§ **AIM OF THE TASK**: Needed from the data below: all lines that contain the word "swatch".

......

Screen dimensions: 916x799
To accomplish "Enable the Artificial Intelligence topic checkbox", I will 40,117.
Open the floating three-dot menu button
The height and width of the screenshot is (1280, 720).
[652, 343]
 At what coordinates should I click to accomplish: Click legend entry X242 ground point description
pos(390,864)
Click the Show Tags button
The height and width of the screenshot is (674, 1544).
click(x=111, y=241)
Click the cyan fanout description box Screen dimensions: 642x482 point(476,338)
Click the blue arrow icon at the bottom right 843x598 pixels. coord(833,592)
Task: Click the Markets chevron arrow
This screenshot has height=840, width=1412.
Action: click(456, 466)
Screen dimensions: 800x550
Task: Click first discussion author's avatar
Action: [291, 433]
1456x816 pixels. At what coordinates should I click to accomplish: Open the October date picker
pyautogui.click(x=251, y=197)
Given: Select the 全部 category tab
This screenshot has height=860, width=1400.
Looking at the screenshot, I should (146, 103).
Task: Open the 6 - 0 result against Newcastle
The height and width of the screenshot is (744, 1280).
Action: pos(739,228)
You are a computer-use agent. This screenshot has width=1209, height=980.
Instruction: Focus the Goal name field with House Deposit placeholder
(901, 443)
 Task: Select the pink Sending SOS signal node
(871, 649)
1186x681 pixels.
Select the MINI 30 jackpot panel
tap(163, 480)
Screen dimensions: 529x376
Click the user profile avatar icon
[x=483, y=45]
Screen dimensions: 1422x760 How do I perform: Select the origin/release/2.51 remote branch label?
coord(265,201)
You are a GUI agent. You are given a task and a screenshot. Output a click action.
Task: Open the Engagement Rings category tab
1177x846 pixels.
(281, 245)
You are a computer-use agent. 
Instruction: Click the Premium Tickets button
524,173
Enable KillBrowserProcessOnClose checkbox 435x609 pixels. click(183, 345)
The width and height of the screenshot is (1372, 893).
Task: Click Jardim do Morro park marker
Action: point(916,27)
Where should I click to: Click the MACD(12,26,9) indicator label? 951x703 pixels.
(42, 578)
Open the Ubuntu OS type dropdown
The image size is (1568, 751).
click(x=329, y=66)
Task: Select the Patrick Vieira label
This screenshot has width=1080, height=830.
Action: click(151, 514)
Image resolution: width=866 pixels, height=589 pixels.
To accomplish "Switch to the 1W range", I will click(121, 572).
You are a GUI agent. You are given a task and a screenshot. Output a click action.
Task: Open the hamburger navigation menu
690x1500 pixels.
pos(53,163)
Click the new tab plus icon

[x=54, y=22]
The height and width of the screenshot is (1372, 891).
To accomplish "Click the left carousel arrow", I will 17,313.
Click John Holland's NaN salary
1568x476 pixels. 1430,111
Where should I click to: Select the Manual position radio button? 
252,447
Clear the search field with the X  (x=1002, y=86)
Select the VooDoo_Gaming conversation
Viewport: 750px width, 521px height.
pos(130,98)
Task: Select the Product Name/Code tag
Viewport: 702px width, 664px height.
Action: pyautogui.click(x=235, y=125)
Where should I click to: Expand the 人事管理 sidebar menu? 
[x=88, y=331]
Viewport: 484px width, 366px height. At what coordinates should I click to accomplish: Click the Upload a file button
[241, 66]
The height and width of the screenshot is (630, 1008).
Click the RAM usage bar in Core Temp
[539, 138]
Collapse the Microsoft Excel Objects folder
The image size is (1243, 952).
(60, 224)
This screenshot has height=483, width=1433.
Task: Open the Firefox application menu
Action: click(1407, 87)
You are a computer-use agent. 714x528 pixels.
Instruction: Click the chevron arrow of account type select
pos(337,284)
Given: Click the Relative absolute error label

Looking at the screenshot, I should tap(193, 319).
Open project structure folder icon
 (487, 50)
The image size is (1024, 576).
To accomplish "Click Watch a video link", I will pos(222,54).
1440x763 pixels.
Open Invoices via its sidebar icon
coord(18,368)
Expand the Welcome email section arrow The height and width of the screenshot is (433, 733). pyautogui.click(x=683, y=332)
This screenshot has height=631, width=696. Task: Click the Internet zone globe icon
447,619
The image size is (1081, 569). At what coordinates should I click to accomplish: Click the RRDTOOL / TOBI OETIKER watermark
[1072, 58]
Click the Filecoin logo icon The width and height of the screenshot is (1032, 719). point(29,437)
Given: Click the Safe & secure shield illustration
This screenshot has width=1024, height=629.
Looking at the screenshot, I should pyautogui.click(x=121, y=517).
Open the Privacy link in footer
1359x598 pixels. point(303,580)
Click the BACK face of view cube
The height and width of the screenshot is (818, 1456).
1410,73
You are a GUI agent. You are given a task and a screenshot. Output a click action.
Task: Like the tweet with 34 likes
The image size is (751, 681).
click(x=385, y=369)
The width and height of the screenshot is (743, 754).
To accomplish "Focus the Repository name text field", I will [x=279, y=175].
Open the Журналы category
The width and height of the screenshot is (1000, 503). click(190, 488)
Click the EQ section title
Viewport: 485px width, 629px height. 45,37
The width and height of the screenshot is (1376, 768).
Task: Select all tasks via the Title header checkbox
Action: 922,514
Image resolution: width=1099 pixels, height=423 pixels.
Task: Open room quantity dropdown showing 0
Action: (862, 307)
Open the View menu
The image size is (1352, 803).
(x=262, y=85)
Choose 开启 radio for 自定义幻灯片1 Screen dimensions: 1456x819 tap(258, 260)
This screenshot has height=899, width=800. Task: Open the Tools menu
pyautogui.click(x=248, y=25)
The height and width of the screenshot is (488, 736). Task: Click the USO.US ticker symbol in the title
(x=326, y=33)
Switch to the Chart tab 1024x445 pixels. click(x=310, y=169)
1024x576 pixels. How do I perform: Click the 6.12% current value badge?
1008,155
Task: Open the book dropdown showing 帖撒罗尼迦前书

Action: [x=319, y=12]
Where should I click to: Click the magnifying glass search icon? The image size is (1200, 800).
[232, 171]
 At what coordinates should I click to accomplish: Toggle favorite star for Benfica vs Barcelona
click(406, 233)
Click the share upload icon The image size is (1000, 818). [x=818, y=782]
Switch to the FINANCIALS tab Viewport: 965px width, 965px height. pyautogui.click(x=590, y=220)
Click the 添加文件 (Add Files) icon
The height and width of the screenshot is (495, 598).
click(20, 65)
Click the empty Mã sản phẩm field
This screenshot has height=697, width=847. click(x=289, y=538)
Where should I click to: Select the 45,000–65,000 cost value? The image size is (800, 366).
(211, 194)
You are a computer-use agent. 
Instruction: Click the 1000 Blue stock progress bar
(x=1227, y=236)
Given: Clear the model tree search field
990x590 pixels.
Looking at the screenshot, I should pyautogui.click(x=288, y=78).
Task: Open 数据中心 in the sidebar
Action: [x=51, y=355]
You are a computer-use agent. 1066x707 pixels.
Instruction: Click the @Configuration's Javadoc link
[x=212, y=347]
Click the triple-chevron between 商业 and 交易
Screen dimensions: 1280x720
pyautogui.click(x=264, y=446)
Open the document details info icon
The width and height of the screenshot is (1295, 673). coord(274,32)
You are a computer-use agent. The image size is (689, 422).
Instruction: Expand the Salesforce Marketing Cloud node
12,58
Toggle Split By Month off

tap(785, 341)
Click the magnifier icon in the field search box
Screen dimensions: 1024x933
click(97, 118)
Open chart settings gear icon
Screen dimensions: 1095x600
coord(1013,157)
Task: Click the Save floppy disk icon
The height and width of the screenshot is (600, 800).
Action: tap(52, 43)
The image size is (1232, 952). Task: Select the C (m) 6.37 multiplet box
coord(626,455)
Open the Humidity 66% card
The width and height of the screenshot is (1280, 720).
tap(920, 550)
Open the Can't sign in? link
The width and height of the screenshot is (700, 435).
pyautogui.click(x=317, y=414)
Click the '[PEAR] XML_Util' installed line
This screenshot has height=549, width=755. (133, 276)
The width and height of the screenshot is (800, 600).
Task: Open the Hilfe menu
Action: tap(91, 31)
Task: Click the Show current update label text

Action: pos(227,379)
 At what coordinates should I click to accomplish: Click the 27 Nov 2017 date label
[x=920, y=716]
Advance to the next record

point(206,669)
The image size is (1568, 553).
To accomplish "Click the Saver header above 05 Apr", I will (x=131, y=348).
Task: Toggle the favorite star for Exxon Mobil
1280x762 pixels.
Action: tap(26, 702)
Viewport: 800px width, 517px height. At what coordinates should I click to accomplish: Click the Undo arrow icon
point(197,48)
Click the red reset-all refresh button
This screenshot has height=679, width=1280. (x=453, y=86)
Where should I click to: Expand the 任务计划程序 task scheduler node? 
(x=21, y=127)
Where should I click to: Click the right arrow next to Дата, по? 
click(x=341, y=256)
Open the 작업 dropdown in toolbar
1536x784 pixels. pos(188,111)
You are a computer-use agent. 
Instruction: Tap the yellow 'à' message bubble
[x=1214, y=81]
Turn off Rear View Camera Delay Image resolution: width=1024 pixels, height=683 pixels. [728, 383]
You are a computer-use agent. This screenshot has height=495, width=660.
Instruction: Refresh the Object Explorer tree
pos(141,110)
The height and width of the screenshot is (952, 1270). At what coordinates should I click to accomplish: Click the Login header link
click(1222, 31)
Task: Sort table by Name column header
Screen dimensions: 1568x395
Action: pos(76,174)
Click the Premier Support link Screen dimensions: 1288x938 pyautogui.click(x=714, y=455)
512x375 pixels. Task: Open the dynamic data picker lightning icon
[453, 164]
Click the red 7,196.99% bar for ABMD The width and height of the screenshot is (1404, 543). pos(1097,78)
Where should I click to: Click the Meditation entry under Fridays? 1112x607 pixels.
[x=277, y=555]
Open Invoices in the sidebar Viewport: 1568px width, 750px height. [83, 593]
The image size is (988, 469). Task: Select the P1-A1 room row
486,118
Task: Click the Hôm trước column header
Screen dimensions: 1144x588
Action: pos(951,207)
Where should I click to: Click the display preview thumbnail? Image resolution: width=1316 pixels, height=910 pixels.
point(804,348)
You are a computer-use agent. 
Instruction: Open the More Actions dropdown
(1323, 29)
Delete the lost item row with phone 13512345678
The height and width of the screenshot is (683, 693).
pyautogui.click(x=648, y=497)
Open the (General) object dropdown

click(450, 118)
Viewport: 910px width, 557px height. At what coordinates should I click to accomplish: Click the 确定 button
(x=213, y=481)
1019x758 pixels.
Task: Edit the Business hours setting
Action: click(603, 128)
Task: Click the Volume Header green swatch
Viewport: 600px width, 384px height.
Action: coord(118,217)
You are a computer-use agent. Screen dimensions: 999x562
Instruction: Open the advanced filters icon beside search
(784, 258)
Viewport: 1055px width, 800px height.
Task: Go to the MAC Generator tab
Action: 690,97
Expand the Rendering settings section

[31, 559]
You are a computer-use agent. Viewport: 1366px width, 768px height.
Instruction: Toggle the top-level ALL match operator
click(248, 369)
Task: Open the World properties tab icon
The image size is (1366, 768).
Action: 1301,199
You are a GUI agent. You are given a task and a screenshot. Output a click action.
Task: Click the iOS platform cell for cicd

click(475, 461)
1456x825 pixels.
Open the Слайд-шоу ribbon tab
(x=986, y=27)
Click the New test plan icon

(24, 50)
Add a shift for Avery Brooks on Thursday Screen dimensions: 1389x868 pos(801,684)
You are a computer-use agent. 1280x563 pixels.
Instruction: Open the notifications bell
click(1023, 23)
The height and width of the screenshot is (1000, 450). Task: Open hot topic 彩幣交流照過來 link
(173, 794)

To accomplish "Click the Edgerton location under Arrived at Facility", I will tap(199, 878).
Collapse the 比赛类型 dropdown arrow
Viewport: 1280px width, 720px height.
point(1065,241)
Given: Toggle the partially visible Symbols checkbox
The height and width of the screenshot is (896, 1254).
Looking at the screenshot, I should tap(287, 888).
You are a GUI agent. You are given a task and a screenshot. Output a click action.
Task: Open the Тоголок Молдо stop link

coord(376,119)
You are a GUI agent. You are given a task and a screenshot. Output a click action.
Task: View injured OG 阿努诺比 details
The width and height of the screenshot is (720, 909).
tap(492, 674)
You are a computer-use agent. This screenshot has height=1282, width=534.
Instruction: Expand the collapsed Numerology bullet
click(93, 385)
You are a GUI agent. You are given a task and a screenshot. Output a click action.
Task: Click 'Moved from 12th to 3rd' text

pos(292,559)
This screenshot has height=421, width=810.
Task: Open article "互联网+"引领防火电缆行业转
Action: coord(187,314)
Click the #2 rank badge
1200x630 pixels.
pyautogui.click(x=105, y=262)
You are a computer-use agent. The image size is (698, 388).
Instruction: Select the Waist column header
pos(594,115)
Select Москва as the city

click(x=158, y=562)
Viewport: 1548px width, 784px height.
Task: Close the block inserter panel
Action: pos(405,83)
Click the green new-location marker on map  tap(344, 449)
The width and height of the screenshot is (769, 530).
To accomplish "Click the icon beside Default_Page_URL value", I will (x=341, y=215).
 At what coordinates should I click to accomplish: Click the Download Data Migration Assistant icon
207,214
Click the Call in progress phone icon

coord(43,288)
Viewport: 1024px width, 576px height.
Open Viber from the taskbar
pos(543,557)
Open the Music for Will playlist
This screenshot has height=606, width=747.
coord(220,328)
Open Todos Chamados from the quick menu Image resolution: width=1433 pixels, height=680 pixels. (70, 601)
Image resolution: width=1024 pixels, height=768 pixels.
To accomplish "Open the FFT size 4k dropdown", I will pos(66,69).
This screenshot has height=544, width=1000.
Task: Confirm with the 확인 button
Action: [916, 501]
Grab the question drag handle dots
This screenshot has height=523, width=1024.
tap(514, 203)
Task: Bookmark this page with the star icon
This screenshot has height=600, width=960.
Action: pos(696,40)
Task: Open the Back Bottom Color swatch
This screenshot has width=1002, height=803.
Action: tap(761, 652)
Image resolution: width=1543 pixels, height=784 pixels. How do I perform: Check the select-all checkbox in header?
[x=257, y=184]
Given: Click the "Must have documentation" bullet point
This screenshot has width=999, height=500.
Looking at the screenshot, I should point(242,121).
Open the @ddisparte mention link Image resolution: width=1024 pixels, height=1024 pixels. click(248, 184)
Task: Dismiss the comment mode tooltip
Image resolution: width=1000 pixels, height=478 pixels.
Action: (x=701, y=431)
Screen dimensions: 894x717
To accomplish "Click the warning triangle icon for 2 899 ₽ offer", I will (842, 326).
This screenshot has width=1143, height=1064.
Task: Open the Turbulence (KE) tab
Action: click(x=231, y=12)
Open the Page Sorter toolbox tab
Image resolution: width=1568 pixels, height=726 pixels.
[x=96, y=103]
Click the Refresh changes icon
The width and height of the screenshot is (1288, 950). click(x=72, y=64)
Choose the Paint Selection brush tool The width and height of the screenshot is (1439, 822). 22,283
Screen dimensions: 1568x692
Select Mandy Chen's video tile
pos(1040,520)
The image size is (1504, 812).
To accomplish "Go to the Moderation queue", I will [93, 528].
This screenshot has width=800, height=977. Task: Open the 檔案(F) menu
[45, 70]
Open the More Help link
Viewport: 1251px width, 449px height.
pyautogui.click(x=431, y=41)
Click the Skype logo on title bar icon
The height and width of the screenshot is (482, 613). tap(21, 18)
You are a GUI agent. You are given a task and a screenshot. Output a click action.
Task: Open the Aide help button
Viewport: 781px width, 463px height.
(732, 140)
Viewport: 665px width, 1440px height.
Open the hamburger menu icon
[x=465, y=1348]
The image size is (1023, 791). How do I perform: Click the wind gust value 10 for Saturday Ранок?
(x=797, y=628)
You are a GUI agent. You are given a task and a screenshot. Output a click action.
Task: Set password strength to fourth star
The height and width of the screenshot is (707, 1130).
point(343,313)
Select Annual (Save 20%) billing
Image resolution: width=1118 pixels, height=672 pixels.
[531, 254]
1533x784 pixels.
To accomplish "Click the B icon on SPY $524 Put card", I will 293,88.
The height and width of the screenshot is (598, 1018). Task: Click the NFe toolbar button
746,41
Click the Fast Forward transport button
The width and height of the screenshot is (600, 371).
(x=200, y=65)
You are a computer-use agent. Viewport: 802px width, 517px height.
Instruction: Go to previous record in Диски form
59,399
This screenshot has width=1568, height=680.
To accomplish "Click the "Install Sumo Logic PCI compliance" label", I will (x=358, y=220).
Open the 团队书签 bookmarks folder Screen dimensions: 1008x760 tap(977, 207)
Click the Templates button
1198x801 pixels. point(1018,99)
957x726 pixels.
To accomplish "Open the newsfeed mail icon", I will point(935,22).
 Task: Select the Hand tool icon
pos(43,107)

......

§ **RESULT**:
Task: Click the Volume Header green swatch
Task: Open the Back Bottom Color swatch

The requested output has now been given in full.